擬南芥AtFRO1基因調控減數分裂同源染色體重組的分子機制

減數分裂同源染色體重組既保證了同源染色體的正確分離和功能配子的正常形成，又增加了配子之間的遺傳多樣性。因此，深入理解減數分裂同源染色體重組的分子機制，對於生殖發育學和遺傳育種學都有重要意義。本項目通過篩選擬南芥突變體發現了一個在育性和同源染色體重組方面表型都十分新穎的突變體，命名為Atfro1。該突變體在生殖發育前中期表現為完全不育，到後期育性則恢復。染色體行為分析表明突變體在中期I向後期I轉變過程中出現片段化染色體。以上兩種表型還未見在已有減數分裂突變體中報導，暗示AtFRO1為一新重組基因，且初步遺傳定位分析也支持這一結論。本項目擬採用遺傳學、分子和細胞生物學、免疫學、基因組學和轉錄組學等方法，首先對AtFRO1基因的定位和功能進行全面研究，以揭示其參與減數分裂同源重組的分子機制；進而以突變體後期育性恢復這一特殊表型為契機，綜合研究多細胞真核生物減數分裂同源重組可塑性的分子調控機。
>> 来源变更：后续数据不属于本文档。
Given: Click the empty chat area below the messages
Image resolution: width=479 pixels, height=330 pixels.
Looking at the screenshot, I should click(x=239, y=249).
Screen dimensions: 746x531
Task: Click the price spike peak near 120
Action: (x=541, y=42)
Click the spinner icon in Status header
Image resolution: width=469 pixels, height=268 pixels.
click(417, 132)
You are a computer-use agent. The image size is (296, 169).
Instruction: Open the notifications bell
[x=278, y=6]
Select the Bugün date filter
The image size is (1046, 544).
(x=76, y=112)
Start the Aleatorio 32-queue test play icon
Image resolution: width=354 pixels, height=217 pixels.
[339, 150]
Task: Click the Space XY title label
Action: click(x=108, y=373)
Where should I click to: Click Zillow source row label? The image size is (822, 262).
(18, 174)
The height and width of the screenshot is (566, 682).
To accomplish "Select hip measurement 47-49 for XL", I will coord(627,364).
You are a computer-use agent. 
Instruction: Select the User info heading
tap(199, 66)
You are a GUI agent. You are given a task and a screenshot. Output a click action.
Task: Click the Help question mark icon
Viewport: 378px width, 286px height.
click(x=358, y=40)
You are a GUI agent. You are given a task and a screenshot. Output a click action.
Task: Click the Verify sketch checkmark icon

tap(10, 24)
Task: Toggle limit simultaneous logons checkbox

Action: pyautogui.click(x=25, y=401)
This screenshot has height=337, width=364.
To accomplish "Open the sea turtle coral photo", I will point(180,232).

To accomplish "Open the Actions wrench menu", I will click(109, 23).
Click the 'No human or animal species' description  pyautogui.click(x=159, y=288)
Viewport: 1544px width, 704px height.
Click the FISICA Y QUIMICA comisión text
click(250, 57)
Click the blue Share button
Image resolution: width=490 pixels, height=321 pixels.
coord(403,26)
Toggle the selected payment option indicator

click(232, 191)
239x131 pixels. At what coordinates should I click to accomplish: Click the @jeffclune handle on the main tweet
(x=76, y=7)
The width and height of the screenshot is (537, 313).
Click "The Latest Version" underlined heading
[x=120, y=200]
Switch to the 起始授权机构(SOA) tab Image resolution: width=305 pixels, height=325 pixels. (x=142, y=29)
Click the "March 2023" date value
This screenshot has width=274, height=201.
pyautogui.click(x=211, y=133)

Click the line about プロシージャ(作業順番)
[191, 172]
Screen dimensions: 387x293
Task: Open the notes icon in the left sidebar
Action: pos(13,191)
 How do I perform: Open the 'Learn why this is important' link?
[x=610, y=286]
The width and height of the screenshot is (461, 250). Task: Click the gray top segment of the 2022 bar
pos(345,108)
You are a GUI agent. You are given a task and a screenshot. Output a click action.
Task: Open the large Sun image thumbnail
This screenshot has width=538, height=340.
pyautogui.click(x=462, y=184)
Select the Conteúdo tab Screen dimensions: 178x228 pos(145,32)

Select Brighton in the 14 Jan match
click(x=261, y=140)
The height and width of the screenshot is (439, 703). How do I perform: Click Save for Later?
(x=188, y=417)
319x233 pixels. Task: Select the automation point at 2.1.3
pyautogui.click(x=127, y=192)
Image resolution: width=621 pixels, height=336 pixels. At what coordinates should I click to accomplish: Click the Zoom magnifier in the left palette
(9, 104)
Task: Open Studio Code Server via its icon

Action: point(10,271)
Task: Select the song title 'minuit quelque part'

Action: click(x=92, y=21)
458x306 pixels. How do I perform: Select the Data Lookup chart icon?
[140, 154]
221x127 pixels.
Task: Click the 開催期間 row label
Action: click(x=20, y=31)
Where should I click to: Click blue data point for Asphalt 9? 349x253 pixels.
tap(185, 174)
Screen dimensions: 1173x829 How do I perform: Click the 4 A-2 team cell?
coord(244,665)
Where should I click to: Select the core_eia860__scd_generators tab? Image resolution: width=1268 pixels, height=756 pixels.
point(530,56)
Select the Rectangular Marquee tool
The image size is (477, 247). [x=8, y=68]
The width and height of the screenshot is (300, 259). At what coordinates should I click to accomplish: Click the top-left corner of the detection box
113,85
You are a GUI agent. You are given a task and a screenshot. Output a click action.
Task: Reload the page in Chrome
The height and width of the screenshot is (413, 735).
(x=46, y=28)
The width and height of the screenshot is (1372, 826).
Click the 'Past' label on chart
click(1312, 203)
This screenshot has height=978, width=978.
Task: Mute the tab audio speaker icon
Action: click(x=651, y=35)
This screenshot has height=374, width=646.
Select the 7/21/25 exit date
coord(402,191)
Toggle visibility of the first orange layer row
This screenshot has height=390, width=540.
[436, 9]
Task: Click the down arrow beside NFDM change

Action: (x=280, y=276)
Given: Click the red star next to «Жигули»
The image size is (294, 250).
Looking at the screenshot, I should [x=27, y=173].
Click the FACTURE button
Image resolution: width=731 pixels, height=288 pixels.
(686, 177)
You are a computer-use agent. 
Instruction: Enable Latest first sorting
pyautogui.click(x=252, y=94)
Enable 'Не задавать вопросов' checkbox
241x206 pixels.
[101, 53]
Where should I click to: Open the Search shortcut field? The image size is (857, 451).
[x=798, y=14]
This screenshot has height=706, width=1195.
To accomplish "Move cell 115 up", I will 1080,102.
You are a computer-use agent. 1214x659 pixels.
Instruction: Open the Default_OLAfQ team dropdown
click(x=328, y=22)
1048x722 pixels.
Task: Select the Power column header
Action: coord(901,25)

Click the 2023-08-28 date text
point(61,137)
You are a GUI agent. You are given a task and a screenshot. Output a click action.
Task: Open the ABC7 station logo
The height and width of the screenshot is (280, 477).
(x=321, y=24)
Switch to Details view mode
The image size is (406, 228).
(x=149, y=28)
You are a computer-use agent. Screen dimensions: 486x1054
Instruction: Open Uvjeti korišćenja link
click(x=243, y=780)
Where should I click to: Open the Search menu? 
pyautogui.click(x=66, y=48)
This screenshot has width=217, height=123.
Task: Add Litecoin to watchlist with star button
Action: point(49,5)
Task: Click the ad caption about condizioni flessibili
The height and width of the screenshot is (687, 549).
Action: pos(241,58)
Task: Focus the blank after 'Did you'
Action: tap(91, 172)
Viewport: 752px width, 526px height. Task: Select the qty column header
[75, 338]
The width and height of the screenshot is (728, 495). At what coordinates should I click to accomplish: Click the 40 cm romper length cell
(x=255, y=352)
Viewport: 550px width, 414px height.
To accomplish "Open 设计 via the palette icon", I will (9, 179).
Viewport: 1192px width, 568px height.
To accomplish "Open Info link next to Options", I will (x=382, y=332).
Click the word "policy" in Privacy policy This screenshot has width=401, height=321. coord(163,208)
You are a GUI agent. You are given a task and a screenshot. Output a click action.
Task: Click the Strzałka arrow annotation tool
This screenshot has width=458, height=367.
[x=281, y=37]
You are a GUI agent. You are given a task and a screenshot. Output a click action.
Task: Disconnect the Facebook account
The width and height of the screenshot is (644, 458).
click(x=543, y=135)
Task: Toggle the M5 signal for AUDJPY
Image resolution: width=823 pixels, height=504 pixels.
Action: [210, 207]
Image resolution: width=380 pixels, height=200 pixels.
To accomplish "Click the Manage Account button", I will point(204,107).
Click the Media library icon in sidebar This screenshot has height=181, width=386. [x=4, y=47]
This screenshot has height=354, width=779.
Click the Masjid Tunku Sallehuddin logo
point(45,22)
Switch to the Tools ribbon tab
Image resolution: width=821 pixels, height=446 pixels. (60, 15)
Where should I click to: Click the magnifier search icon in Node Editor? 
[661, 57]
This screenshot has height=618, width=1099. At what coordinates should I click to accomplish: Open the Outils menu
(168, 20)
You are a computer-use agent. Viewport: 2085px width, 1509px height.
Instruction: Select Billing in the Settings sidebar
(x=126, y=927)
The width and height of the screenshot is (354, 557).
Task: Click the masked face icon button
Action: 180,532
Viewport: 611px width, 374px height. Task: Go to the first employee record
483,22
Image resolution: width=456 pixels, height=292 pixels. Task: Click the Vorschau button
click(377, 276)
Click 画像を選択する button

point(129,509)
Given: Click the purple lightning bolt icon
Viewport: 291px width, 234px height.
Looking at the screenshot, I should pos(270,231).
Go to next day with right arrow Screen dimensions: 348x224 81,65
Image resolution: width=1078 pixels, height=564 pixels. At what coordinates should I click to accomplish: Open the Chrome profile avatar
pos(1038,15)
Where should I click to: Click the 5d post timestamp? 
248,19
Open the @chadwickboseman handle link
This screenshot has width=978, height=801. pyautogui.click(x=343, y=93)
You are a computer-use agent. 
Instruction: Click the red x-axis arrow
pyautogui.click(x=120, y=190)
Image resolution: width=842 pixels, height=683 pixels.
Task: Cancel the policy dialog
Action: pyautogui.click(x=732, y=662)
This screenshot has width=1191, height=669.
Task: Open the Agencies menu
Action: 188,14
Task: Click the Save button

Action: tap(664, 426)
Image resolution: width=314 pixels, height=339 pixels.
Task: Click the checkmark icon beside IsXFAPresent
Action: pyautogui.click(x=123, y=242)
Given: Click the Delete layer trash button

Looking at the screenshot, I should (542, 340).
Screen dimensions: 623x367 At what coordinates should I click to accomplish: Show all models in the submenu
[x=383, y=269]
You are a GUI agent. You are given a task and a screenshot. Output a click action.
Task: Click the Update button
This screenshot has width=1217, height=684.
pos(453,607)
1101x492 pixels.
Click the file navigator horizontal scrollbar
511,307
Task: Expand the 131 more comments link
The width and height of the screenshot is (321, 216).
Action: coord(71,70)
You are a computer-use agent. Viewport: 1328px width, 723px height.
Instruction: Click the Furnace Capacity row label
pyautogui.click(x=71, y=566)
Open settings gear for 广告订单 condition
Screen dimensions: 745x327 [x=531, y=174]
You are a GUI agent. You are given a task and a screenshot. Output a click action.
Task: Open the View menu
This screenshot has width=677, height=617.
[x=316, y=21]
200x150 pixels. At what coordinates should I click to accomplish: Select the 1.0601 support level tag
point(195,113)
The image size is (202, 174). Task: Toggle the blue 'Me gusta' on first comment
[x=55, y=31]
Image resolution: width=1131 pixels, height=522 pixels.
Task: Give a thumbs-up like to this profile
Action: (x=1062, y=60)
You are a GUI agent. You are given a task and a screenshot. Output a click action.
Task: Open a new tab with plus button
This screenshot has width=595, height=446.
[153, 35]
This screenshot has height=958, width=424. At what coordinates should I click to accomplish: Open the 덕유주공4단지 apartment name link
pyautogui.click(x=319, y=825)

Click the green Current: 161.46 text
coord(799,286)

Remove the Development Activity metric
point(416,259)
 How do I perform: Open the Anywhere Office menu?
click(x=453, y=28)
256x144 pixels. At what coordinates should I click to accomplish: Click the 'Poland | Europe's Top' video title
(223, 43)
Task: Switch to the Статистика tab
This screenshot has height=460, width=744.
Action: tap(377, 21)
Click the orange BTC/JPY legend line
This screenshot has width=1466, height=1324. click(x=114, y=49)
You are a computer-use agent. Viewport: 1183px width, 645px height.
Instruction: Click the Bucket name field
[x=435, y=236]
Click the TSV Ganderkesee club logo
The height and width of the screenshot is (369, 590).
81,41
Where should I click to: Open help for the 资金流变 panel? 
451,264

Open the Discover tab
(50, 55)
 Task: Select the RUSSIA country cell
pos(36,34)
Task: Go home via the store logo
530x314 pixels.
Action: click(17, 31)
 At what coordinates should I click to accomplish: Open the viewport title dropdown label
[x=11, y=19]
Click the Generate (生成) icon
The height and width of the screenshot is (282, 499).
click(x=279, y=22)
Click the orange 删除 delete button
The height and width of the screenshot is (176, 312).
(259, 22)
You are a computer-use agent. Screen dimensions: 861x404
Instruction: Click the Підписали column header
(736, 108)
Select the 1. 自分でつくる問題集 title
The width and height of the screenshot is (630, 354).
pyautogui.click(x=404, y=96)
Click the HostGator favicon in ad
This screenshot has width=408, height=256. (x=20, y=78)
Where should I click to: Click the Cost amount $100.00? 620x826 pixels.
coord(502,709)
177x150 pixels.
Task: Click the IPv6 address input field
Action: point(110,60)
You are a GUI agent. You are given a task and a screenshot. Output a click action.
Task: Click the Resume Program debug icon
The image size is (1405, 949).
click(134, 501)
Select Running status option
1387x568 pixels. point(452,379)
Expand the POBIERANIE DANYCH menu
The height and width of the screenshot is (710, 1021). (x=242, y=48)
減數分裂同源染色體重組是真核生物配子體形成所必須的，為遺傳多樣性的產生提供物質基礎。在本項目研究中，我們以模式植物擬南芥為研究材料，通過篩選Ac-Ds插入突變體庫獲取一個表型獨特的突變體，被初步命名為AtFRO1。進而通過全基因組測序和圖位克隆以及異等位雜交等實驗證明AtFRO1為蛋白激酶ATM的一個等位突變，因此命名該等位突變為atm-4。序列分析發現該突變體中有一個約700bp的DNA片段插入，最終可能導致形成一個缺失ATM激酶結構域的殘缺蛋白。通過比較多個ATM等位突變體，我們發現atm-4表型最為嚴重。免疫螢光實驗證明聯會複合體蛋白ASY1和ZYP1在atm中的定位沒有發生變化，而且其突變也不影響粘連蛋白SYN1的定位。然而我們發現在atm中γH2AX的信號減少，但減數分裂DSB的數目卻增加。同時利用分析HEI10在染色體上的定位，我們發現atm突變體中I型CO的形成收到影響。通過構建雙突變體分析減數分裂染色體動態變化，我們發現ATM可能促進RAD51介導的依賴姐妹染色單體修復的途徑。此外，我們利用轉錄組比較分析了野生型和突變體減數分裂細胞中基因表達水平的變化，鑑定出多個受ATM影響的基因，為後期研究奠定了良好的基礎。總之，該課題深入研究了ATM在減數分裂同源染色體重組中的作用，為揭開ATM介導的減數分裂DSBs修復機制提供了重要依據。